STATED PROBLEM -> Pull out every line in the records below that contains the string "element". Treat uppercase and lowercase as different.

─── SUPPLIED RECORDS ───

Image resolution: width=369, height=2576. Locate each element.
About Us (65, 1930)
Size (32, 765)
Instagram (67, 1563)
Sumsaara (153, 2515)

───

EXERCISE SOLUTION ->
Image resolution: width=369, height=2576. Locate each element.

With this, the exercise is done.